Developed by world renowned chocolatier Dominique Persoone, fans say it is a way to indulge in the sweet treat without ingesting the calories.
Persoone, known for his innovations and hip chocolaterie in Antwerp, developed the ‘Chocolate Shooter' in 2008 for the birthday party of The Rolling Stones rocker Ronnie Wood.
Instead of eating chocolate as a dessert, guests were encouraged to snort it through the apparatus - and it seems he was on to a winner.
Persoone has since kick started the trend for inhaling cocoa via the nose, and over 25,000 of his Chocolate Shooters have now been sold world wide.
“The nose picks up both odors and tastes,” Persoone states. “Recent research has shown how important our nose is to us when tasting food. Hence the idea of allowing it to enjoy a chocolate tasting event or dessert. Sniffing cocoa with raspberry or ginger and mint will help enhance the pleasure of the chocolate experience.”
To use the device, consumers must, “Fill the two spoons with powder. Smooth over. Adjust the opening between the spoons to the width of the nose. Tighten the shooter. Place the spoons under the nose. Sniff and shoot.”
Vancouver woman Mary Jean Dunsdon, proprietor of the 'Licorice Parlour', has introduced Canadians to the phenomenon.
“You kind of experience chocolate for a couple hours very subtly — without the caloric intake. It hits all the same pleasure receptors in the brain as if you were eating it,” she reveals.
Since November, Mary has been selling individual ‘cocoa raspberry’ or ‘cocoa ginger’ sniffs for $2 (€1.70) each, or enthusiasts can purchase the entire kit for $109 (€92.50). Approximately sixty brave customers have tried the thrill in her store on Commercial Drive.

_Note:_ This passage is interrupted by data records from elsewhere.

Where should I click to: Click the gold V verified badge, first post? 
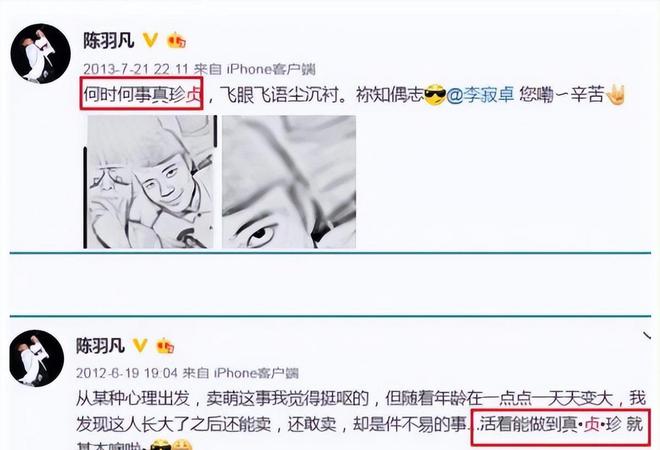point(150,40)
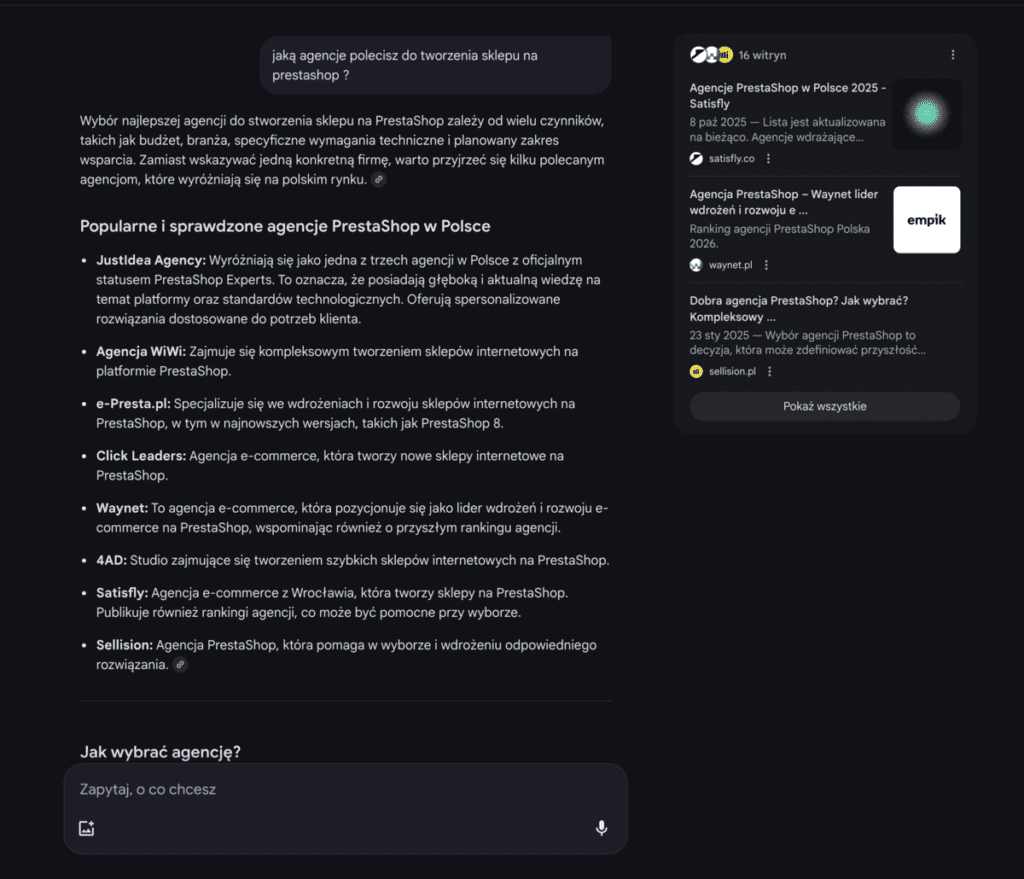Expand options menu beside waynet.pl
The height and width of the screenshot is (879, 1024).
(766, 265)
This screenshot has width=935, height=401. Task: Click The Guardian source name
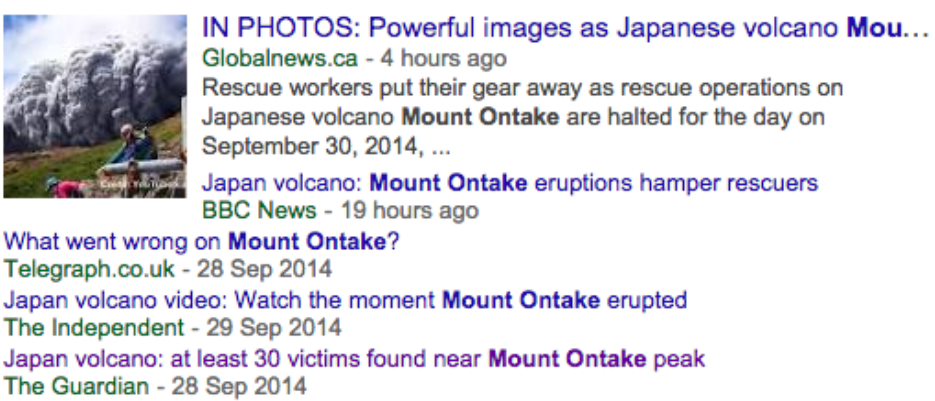coord(77,385)
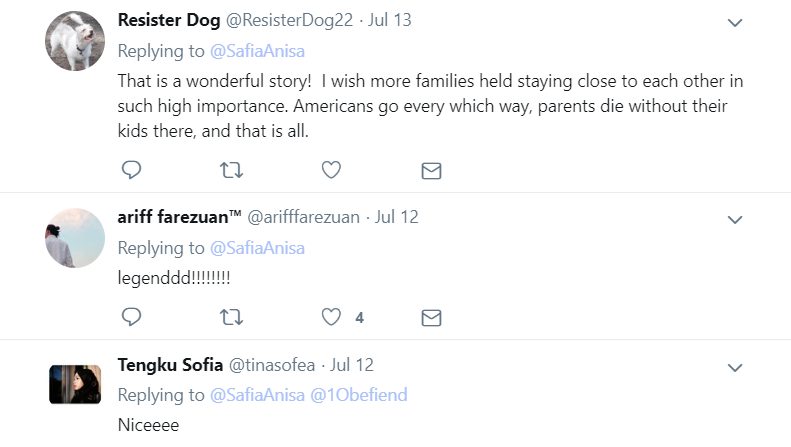791x447 pixels.
Task: Open the Jul 13 tweet timestamp
Action: (x=390, y=20)
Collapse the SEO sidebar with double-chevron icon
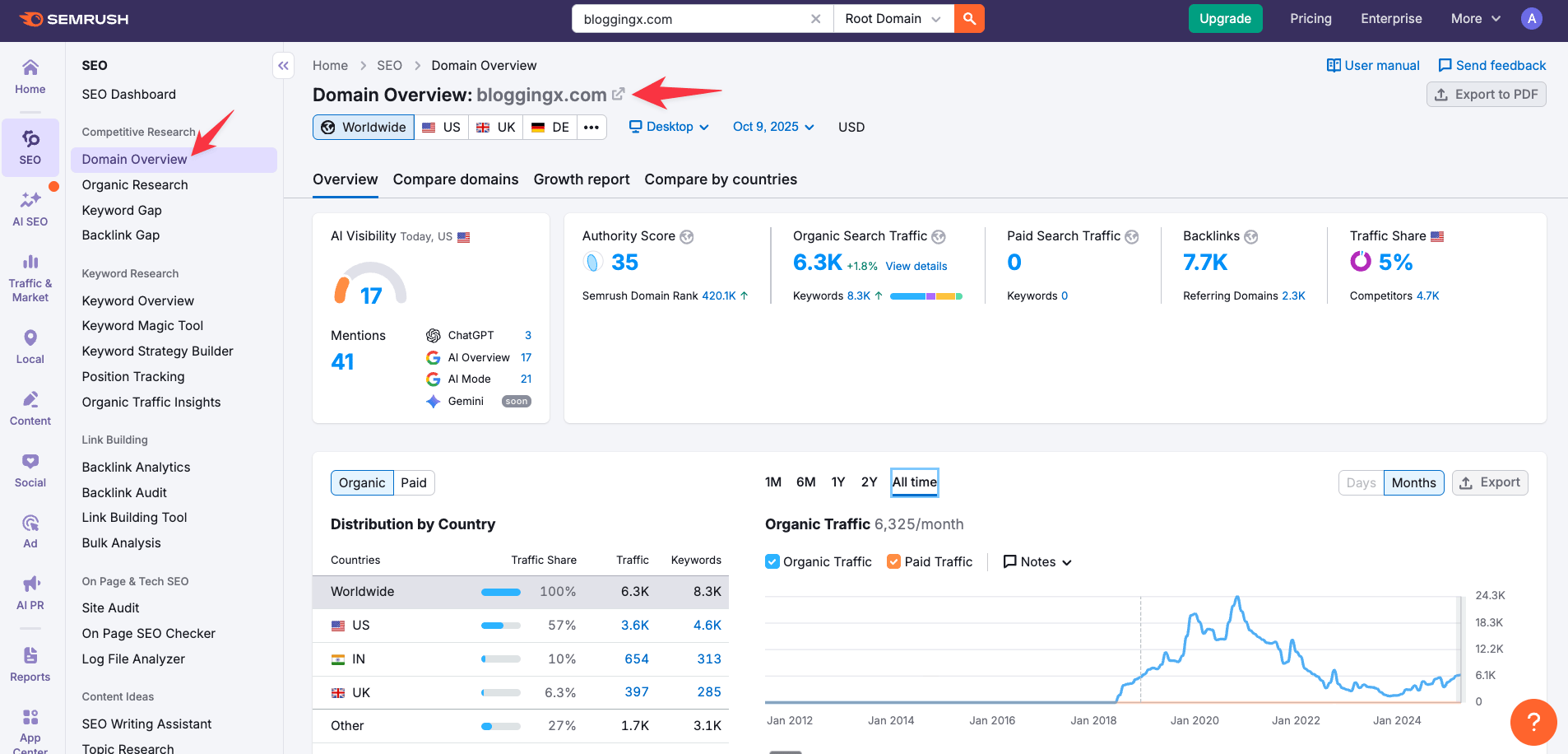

She says that only about an eighth of a teaspoon goes into each snort, and that "you don't want to do that much.”
The burning question remains - is it safe?
“Before actual commercialisation of the shooter, we contacted several medical professionals and there seems to be no danger, but one has to care if used frequently,” Pascal Pardo, Management Assistant at The Chocolate Line said.
Some health authorities and medical professionals believe that while it is still “unknown territory” it is most likely a fad and will therefore not present long term damage.
"Snorting will, I'm sure, irritate the nasal passages and I can't see people persevering the practice long enough for them to get into long-term trouble, so it may be a problem with its own solution built in," states Dr Daniel Rutherford.
Dr Rutherford also warns that he would be "concerned if over-enthusiastic snorters inhale finely ground chocolate powder into their lungs as this will be very likely to cause damage."